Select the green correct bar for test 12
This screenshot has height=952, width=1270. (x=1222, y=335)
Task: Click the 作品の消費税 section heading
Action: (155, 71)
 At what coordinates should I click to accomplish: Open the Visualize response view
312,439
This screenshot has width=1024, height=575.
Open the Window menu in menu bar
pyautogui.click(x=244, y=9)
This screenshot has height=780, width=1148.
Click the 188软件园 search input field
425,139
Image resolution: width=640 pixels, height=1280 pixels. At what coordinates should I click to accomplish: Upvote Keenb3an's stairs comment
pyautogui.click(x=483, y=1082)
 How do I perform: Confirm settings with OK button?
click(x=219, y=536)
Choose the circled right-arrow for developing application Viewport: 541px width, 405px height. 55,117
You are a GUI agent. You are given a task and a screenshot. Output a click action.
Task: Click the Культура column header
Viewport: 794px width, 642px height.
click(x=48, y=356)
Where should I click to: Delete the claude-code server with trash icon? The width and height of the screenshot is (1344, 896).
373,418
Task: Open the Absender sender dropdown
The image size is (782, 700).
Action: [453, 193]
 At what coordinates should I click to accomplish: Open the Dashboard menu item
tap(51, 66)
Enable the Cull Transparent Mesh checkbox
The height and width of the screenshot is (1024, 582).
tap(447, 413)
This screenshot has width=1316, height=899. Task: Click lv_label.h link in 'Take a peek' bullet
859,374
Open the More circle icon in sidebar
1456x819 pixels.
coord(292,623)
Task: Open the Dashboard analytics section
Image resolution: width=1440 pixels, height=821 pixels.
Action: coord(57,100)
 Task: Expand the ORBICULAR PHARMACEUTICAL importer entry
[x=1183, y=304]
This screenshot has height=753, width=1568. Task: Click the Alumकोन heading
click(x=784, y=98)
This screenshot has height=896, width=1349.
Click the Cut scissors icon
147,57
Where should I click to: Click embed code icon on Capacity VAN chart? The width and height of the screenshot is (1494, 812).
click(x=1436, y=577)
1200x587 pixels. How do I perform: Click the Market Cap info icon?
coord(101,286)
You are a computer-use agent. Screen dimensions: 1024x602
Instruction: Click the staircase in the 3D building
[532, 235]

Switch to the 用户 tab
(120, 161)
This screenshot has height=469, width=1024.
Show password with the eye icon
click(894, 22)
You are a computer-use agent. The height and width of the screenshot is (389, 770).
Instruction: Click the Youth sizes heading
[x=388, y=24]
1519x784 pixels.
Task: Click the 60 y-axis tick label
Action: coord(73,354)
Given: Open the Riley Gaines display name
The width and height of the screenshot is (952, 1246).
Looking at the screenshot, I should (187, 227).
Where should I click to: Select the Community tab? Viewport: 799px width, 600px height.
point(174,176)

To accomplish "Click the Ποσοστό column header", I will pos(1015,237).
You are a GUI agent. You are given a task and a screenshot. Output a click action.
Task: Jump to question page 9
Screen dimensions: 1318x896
============
Please take the rows above, starting at the line that contains "This screenshot has height=469, width=1024." and running through the last line of the rows, and arrange those lines as a numbered list with blank lines left out.

▶ **Response to this task**
1. This screenshot has height=469, width=1024.
2. Show password with the eye icon
3. click(894, 22)
4. You are a computer-use agent. The height and width of the screenshot is (389, 770).
5. Instruction: Click the Youth sizes heading
6. [x=388, y=24]
7. 1519x784 pixels.
8. Task: Click the 60 y-axis tick label
9. Action: coord(73,354)
10. Given: Open the Riley Gaines display name
11. The width and height of the screenshot is (952, 1246).
12. Looking at the screenshot, I should (187, 227).
13. Where should I click to: Select the Community tab? Viewport: 799px width, 600px height.
14. point(174,176)
15. To accomplish "Click the Ποσοστό column header", I will pos(1015,237).
16. You are a GUI agent. You are given a task and a screenshot. Output a click action.
17. Task: Jump to question page 9
18. Screen dimensions: 1318x896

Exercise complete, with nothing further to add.